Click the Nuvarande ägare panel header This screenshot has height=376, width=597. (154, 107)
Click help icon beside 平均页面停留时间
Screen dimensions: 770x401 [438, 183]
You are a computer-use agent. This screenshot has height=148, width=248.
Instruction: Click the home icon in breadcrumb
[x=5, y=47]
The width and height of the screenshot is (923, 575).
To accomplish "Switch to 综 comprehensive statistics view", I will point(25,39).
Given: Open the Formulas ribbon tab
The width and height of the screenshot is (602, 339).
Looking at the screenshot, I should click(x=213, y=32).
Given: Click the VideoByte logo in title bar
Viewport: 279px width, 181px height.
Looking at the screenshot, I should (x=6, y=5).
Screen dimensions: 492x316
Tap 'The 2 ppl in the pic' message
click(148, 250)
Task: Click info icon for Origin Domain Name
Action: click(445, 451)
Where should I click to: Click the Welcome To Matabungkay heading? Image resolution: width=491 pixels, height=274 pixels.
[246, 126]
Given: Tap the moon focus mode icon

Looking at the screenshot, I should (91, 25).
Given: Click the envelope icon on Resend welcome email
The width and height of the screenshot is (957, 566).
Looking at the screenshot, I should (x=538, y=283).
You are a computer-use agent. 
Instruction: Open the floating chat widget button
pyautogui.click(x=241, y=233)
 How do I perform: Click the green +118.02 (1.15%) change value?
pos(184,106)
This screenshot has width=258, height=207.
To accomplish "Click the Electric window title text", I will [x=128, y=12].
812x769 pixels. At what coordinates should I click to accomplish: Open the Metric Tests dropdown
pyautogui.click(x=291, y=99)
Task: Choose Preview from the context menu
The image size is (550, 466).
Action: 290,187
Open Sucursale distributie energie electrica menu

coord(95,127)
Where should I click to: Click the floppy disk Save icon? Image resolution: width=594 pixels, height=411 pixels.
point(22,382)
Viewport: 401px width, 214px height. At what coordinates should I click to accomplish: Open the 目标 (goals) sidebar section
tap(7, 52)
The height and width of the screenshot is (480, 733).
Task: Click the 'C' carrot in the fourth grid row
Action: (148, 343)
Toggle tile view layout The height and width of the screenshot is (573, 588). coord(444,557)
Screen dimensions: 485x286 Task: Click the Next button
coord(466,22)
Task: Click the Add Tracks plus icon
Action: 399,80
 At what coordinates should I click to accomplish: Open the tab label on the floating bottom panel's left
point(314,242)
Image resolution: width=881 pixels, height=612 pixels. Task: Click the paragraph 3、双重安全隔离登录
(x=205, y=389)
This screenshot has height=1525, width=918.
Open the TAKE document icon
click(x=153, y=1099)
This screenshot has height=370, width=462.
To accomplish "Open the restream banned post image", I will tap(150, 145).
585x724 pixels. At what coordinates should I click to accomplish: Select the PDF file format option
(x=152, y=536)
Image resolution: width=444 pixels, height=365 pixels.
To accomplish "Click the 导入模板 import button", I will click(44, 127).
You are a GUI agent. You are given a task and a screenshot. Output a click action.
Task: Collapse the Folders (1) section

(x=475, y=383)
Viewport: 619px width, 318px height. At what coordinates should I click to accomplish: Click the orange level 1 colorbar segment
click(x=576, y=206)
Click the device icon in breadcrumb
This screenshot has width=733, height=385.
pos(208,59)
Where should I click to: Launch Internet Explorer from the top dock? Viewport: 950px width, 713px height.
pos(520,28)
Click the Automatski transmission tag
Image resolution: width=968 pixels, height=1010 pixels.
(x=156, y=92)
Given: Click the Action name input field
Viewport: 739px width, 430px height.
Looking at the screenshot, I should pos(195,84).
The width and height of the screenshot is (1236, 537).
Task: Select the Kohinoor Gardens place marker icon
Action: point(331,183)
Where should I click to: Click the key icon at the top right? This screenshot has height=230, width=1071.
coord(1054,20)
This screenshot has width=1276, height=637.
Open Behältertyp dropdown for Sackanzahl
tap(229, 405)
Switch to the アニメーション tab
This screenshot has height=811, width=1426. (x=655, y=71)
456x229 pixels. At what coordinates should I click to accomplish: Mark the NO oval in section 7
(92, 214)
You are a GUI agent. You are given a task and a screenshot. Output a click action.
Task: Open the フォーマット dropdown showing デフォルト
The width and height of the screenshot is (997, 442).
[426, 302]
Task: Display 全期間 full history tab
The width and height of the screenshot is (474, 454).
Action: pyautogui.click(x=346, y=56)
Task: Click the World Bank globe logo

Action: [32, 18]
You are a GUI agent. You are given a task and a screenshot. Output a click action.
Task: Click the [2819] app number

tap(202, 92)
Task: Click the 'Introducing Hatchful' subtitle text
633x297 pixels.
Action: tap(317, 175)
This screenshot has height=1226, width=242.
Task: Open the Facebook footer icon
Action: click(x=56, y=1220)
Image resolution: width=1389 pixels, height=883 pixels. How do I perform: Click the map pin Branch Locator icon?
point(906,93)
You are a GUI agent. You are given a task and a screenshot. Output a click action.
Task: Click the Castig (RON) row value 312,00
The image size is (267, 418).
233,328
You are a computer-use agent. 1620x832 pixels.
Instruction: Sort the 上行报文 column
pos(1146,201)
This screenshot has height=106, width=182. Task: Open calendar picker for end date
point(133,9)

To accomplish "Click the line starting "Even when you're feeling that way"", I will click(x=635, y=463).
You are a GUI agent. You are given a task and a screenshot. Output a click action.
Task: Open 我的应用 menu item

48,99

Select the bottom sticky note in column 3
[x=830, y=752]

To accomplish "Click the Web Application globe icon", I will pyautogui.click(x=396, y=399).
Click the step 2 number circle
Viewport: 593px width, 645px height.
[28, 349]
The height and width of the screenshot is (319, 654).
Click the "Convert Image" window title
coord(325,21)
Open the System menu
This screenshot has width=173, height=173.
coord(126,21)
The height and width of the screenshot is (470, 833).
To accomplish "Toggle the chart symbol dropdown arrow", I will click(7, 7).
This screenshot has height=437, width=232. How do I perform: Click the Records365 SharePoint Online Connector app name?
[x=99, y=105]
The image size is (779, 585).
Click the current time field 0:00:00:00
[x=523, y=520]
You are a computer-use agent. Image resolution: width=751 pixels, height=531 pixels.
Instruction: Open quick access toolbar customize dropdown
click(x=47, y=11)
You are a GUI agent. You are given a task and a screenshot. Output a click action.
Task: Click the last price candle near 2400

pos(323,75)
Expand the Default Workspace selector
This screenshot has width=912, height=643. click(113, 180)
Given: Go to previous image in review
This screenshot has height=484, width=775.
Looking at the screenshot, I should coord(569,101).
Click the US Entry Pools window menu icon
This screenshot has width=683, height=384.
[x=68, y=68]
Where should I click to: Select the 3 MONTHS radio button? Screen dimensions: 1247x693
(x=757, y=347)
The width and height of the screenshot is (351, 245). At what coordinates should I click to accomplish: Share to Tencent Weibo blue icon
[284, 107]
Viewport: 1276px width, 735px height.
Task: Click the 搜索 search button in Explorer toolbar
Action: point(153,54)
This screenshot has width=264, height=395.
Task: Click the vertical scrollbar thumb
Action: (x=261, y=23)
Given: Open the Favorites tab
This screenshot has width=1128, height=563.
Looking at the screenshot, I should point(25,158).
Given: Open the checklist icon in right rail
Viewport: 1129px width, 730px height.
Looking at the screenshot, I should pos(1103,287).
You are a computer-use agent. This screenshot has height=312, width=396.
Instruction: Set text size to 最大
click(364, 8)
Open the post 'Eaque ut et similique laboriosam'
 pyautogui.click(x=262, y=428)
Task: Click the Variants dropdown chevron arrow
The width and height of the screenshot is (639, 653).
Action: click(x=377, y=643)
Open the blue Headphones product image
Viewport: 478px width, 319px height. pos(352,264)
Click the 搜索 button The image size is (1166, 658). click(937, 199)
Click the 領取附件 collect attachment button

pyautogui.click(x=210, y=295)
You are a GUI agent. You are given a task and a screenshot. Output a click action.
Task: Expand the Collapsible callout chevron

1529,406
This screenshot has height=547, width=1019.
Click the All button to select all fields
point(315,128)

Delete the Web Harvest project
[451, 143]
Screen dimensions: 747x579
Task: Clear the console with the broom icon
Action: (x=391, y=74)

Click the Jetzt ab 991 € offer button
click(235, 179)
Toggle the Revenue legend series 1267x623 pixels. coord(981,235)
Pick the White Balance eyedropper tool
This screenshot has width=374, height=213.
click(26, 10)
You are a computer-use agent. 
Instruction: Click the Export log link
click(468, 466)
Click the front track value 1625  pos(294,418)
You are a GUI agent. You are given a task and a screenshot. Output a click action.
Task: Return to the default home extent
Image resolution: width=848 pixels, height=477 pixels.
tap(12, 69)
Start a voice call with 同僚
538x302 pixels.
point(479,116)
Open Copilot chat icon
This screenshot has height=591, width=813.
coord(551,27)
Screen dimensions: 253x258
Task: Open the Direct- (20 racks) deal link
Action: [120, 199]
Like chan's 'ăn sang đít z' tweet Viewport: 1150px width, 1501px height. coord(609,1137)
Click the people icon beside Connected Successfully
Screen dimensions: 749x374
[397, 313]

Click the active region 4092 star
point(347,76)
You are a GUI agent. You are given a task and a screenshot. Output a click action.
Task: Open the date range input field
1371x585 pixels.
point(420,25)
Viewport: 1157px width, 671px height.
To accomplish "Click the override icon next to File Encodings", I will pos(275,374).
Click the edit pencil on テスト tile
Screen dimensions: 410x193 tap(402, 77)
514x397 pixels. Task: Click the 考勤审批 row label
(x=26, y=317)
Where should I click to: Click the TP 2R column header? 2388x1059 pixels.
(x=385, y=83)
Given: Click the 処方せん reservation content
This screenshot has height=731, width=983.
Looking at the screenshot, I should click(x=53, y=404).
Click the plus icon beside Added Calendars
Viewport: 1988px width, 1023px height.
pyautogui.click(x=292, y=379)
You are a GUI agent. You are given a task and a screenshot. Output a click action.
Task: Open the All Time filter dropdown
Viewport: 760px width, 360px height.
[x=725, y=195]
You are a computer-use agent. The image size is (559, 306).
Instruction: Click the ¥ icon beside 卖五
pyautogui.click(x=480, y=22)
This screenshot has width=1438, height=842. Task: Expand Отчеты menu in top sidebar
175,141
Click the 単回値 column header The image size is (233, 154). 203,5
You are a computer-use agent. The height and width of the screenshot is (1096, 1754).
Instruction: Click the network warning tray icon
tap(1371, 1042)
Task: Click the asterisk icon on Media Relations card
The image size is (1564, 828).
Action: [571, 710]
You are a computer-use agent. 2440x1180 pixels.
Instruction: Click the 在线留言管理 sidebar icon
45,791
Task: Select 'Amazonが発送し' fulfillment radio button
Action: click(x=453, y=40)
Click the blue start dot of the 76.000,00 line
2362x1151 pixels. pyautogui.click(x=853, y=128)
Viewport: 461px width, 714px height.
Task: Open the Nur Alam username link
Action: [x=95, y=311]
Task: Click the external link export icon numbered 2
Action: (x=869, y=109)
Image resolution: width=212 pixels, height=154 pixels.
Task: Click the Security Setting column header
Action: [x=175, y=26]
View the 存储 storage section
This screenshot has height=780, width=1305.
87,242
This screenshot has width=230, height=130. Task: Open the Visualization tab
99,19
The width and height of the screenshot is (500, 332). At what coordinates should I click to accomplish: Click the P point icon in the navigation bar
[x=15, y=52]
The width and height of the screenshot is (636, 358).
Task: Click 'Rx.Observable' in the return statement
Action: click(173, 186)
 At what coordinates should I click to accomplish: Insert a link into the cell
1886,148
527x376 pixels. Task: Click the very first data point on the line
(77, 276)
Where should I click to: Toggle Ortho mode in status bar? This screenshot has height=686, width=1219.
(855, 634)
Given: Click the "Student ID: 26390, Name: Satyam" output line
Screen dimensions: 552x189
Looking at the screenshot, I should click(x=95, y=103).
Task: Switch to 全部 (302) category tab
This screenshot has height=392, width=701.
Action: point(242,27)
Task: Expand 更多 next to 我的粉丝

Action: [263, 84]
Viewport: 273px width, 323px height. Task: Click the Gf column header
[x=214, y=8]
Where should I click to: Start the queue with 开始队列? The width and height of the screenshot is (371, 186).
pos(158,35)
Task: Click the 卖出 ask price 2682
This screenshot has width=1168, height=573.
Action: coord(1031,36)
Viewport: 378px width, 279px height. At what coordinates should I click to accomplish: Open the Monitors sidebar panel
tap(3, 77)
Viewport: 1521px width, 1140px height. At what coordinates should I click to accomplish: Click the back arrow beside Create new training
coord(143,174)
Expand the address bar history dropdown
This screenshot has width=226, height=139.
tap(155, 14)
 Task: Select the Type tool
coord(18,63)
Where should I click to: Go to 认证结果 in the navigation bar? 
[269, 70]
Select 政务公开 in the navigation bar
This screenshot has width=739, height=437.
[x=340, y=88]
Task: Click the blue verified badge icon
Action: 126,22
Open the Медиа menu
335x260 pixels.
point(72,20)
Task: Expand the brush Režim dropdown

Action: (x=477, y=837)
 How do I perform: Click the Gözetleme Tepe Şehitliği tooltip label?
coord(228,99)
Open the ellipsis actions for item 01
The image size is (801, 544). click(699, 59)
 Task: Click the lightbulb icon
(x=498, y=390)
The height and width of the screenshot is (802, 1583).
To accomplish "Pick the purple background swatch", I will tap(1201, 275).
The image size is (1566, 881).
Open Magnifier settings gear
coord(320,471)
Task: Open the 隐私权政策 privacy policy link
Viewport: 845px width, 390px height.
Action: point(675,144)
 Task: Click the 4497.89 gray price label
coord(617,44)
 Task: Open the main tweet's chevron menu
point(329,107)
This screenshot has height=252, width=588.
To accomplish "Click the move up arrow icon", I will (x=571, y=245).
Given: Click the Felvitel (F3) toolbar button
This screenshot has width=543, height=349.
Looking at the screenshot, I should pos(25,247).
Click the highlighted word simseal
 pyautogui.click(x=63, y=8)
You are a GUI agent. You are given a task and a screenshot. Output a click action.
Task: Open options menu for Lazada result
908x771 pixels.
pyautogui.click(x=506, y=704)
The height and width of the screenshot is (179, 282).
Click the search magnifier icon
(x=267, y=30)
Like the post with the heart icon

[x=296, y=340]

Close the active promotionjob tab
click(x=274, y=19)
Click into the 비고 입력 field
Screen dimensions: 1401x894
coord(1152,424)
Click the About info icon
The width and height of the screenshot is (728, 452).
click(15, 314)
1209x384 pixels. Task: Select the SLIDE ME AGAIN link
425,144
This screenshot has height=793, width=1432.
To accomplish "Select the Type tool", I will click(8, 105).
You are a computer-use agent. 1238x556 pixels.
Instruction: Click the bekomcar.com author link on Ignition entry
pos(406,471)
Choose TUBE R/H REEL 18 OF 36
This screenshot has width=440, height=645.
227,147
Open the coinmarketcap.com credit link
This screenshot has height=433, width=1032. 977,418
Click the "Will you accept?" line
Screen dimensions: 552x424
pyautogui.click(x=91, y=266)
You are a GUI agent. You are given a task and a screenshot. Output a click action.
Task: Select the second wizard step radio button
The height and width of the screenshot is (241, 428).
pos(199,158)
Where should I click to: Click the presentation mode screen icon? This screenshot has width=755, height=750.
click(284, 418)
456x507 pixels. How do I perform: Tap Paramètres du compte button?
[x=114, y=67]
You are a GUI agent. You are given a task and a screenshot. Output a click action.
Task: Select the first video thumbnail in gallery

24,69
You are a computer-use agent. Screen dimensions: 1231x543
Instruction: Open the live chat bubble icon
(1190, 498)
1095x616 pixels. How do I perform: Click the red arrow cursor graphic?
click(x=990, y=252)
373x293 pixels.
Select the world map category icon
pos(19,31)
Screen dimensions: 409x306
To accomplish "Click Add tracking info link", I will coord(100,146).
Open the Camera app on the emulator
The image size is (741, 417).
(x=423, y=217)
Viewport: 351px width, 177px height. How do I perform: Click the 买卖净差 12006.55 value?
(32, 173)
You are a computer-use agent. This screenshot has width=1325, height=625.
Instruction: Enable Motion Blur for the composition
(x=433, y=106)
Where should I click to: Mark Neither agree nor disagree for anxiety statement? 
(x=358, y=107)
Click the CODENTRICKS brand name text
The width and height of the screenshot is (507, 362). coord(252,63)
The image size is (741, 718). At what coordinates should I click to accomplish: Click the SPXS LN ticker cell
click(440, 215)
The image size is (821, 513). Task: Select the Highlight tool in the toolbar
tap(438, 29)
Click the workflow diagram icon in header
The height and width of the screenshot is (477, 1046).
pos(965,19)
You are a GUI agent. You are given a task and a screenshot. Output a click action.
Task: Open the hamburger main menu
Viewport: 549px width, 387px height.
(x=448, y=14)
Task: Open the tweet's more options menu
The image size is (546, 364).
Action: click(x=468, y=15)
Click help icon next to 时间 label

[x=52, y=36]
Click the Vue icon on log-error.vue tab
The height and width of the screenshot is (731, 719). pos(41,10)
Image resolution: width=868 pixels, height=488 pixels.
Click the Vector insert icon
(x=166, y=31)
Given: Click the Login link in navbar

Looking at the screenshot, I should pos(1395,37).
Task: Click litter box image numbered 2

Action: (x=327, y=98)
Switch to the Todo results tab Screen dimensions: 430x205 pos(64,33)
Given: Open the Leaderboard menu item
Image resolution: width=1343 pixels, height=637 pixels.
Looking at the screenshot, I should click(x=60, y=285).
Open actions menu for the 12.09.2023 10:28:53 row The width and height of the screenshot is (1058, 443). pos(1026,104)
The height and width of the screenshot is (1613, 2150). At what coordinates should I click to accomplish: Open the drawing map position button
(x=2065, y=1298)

- - -

**Do this**
Print the lines of the listing above without any changes, starting at the line that contains "Screen dimensions: 492x316" and ending at the line that contains "Action: 399,80".

**Task solution**
Screen dimensions: 492x316
Tap 'The 2 ppl in the pic' message
click(148, 250)
Task: Click info icon for Origin Domain Name
Action: click(445, 451)
Where should I click to: Click the Welcome To Matabungkay heading? Image resolution: width=491 pixels, height=274 pixels.
[246, 126]
Given: Tap the moon focus mode icon

Looking at the screenshot, I should (91, 25).
Given: Click the envelope icon on Resend welcome email
The width and height of the screenshot is (957, 566).
Looking at the screenshot, I should (x=538, y=283).
You are a computer-use agent. 
Instruction: Open the floating chat widget button
pyautogui.click(x=241, y=233)
 How do I perform: Click the green +118.02 (1.15%) change value?
pos(184,106)
This screenshot has width=258, height=207.
To accomplish "Click the Electric window title text", I will [x=128, y=12].
812x769 pixels. At what coordinates should I click to accomplish: Open the Metric Tests dropdown
pyautogui.click(x=291, y=99)
Task: Choose Preview from the context menu
The image size is (550, 466).
Action: 290,187
Open Sucursale distributie energie electrica menu

coord(95,127)
Where should I click to: Click the floppy disk Save icon? Image resolution: width=594 pixels, height=411 pixels.
point(22,382)
Viewport: 401px width, 214px height. At what coordinates should I click to accomplish: Open the 目标 (goals) sidebar section
tap(7, 52)
The height and width of the screenshot is (480, 733).
Task: Click the 'C' carrot in the fourth grid row
Action: (148, 343)
Toggle tile view layout The height and width of the screenshot is (573, 588). coord(444,557)
Screen dimensions: 485x286 Task: Click the Next button
coord(466,22)
Task: Click the Add Tracks plus icon
Action: 399,80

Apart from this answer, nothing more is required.